8. Chronic Obstructive Pulmonary Disease

Chronic obstructive pulmonary disease (COPD) is characterized by persistent symptoms on the part of the respiratory system (dyspnea, cough, and sputum-productive cough), as well as a permanent restriction in air flow through the respiratory tract. In 80% of patients, it is caused by exposure to tobacco smoke. Lung damage occurs as a result of chronic inflammation of the respiratory tract, lung parenchyma, pulmonary vessels, and proteolysis. The treatment of COPD involves the use of long-lasting β2-mimetics, sometimes in combination with short-lasting β2-mimetics, and anticholinergic drugs; depending on the patient’s eosinophile count, inhaled corticosteroids and, sometimes, theophylline, roflumilast (PDE4 inhibitor), or mucolytics are used [44].
Systemically used opioids may effectively relieve dyspnea; however, they cause respiratory depression [45]. Nebulized morphine could then be an alternative which would bring relief to patients, while reducing the risk of adverse effects [24]. Morphine administered in nebulization acts in two ways: firstly, it decreases respiratory drive (systemic action), and secondly, it locally reduces dyspnea through stimulating opioid receptors in the bronchi, which inhibits the release of acetylcholine [46]. Consequently, it leads to a relaxation of the bronchial smooth muscles and decreased production of mucus in the respiratory tract [47]. The beneficial results and improvements in the quality of life in particular patients have been noted only in isolated case reports. So far, apart from one study in which the benefits were reported with weak-to-moderate certainty [25], the studies failed to confirm the efficacy of morphine when topically used [48,49,50]. However, the studies made use of jet nebulizers, which are known for their poor reliability. As it is generally known, only 10% of the dose reaches the lungs and there are considerable differences in the deposition of the drug between subsequent nebulizations [51].
Krajnik and Podolec demonstrated that pneumodosimetric methods may be useful in the inhalational administration of morphine in dyspnea and cough as they provide a high effectiveness of inhalation as a result of a maximal deposition of aerosol obtained in a particular part of the respiratory system. Moreover, they also limit drug emission into the environment, allow individualization of inhalation, and reduce the systemic effect of the drug as a result of decreasing aerosol deposition on the face, oral cavity mucosa, and eyeball surfaces [52].
Janowiak et al. assessed the efficacy of nebulized morphine, which was compared with 0.9% NaCl in patients with severe COPD [26]. This randomized study demonstrated that inhaling morphine in a dose of 3–5 mg decreases apnea by over 20 mm in a visual analogue scale (VAS), with minimal adverse effects, and that the improvement lasts for at least 24 h after one dose. No significant difference was observed in Wilcock’s test, which correlates with FVC, which may be explained by a lack of clinically significant changes in the static spirometry results.
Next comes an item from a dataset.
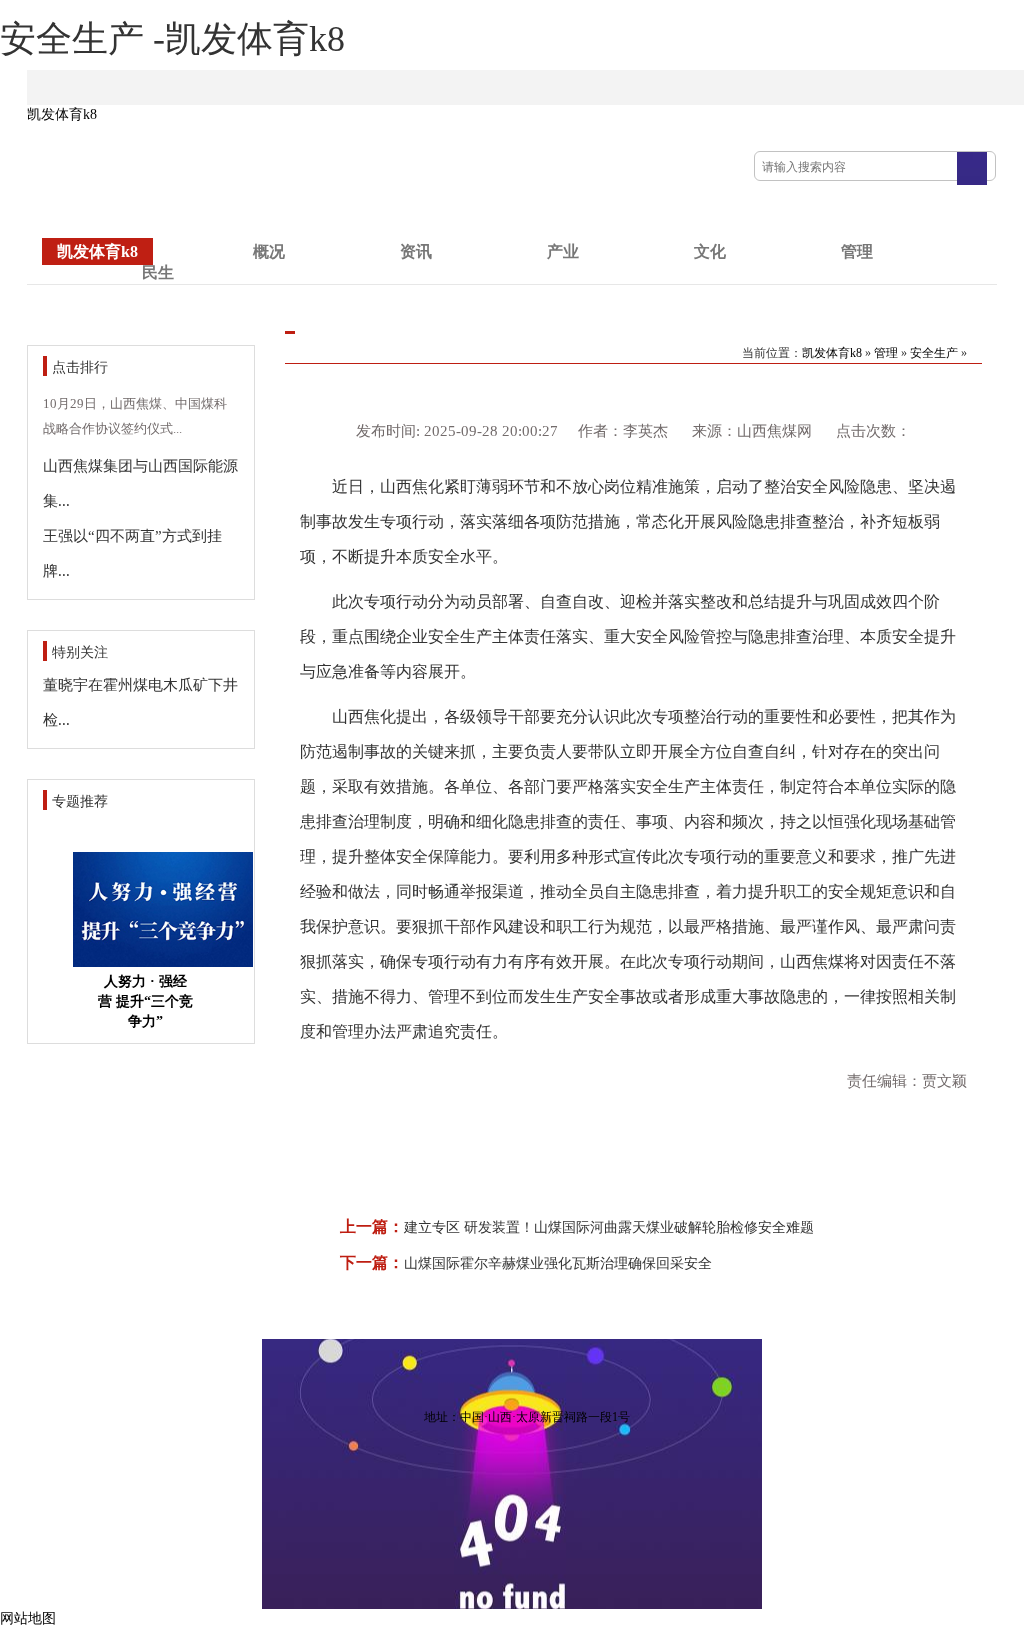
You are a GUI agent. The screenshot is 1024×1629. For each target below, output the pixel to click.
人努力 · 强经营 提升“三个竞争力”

The scientists themselves attributed the positive results of the test to using a better method of nebulization, aPNEUMONEB equipped with a BCTS–S head, and to using mass median aerodynamic diameter (MMAD), which is effective in depositing drug doses in the large airway (3.1–4.9 µm). The nebulizer used in the study analyzed the respiratory pattern, delivering an aerosol bolus in the 3/4 of inspiration in order to minimize the drug release into the environment and onto the internal surface of the device. There are reports that this way of administration may increase the drug deposition in the lungs by as much as 60% [26]. The positive effect used in the test was most likely due to the action of the morphine onto opioid receptors, which are found in the epithelium of the trachea and large bronchi. The only limitation to the study was the bitter taste of the nebulized morphine, which hindered effective blinding during the study.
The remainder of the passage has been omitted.